**YOUR OBJECTIVE**
Repeat the listing below exactly.

═════ RECORDS PROVIDED ═════

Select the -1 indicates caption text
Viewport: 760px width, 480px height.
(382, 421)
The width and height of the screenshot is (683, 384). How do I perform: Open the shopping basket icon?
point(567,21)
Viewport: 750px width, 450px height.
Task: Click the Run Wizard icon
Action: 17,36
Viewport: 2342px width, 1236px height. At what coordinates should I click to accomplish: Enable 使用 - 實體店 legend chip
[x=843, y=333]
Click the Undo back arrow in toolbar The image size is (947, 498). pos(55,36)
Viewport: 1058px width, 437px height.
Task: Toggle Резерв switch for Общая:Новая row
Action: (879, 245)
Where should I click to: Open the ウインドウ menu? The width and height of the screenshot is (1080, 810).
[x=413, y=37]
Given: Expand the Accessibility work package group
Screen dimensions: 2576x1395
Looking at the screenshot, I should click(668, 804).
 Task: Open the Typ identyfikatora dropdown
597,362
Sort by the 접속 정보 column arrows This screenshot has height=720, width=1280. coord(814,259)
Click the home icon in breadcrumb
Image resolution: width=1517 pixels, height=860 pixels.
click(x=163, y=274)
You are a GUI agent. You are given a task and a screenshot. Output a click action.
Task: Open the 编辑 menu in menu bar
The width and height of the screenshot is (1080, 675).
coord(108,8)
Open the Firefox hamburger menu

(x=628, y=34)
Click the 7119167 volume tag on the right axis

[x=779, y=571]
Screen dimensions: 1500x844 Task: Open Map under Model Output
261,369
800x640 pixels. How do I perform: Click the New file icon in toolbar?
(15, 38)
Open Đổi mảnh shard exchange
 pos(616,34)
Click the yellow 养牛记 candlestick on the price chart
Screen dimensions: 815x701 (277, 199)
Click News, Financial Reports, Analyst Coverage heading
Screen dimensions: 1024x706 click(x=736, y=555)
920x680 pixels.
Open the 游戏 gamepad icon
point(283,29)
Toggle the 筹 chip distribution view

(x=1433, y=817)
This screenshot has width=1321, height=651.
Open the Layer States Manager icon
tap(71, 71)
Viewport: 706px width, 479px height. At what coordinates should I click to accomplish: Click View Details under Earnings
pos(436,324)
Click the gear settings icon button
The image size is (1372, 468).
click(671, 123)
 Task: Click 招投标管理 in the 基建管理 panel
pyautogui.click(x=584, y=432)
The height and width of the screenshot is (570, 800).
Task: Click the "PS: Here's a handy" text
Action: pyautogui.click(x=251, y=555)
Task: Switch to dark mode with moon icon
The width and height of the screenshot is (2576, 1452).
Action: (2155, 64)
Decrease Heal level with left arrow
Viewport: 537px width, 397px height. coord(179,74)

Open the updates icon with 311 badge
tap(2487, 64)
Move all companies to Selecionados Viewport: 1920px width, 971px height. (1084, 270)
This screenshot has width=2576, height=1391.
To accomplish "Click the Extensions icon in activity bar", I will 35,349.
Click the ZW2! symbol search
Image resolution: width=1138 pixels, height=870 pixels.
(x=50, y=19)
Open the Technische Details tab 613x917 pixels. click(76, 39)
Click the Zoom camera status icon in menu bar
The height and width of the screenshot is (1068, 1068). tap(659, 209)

═════

**SOLUTION FOR THIS TASK**
Select the -1 indicates caption text
Viewport: 760px width, 480px height.
(382, 421)
The width and height of the screenshot is (683, 384). How do I perform: Open the shopping basket icon?
point(567,21)
Viewport: 750px width, 450px height.
Task: Click the Run Wizard icon
Action: 17,36
Viewport: 2342px width, 1236px height. At what coordinates should I click to accomplish: Enable 使用 - 實體店 legend chip
[x=843, y=333]
Click the Undo back arrow in toolbar The image size is (947, 498). pos(55,36)
Viewport: 1058px width, 437px height.
Task: Toggle Резерв switch for Общая:Новая row
Action: (879, 245)
Where should I click to: Open the ウインドウ menu? The width and height of the screenshot is (1080, 810).
[x=413, y=37]
Given: Expand the Accessibility work package group
Screen dimensions: 2576x1395
Looking at the screenshot, I should click(668, 804).
 Task: Open the Typ identyfikatora dropdown
597,362
Sort by the 접속 정보 column arrows This screenshot has height=720, width=1280. coord(814,259)
Click the home icon in breadcrumb
Image resolution: width=1517 pixels, height=860 pixels.
click(x=163, y=274)
You are a GUI agent. You are given a task and a screenshot. Output a click action.
Task: Open the 编辑 menu in menu bar
The width and height of the screenshot is (1080, 675).
coord(108,8)
Open the Firefox hamburger menu

(x=628, y=34)
Click the 7119167 volume tag on the right axis

[x=779, y=571]
Screen dimensions: 1500x844 Task: Open Map under Model Output
261,369
800x640 pixels. How do I perform: Click the New file icon in toolbar?
(15, 38)
Open Đổi mảnh shard exchange
 pos(616,34)
Click the yellow 养牛记 candlestick on the price chart
Screen dimensions: 815x701 (277, 199)
Click News, Financial Reports, Analyst Coverage heading
Screen dimensions: 1024x706 click(x=736, y=555)
920x680 pixels.
Open the 游戏 gamepad icon
point(283,29)
Toggle the 筹 chip distribution view

(x=1433, y=817)
This screenshot has width=1321, height=651.
Open the Layer States Manager icon
tap(71, 71)
Viewport: 706px width, 479px height. At what coordinates should I click to accomplish: Click View Details under Earnings
pos(436,324)
Click the gear settings icon button
The image size is (1372, 468).
click(671, 123)
 Task: Click 招投标管理 in the 基建管理 panel
pyautogui.click(x=584, y=432)
The height and width of the screenshot is (570, 800).
Task: Click the "PS: Here's a handy" text
Action: pyautogui.click(x=251, y=555)
Task: Switch to dark mode with moon icon
The width and height of the screenshot is (2576, 1452).
Action: (2155, 64)
Decrease Heal level with left arrow
Viewport: 537px width, 397px height. coord(179,74)

Open the updates icon with 311 badge
tap(2487, 64)
Move all companies to Selecionados Viewport: 1920px width, 971px height. (1084, 270)
This screenshot has width=2576, height=1391.
To accomplish "Click the Extensions icon in activity bar", I will 35,349.
Click the ZW2! symbol search
Image resolution: width=1138 pixels, height=870 pixels.
(x=50, y=19)
Open the Technische Details tab 613x917 pixels. click(76, 39)
Click the Zoom camera status icon in menu bar
The height and width of the screenshot is (1068, 1068). tap(659, 209)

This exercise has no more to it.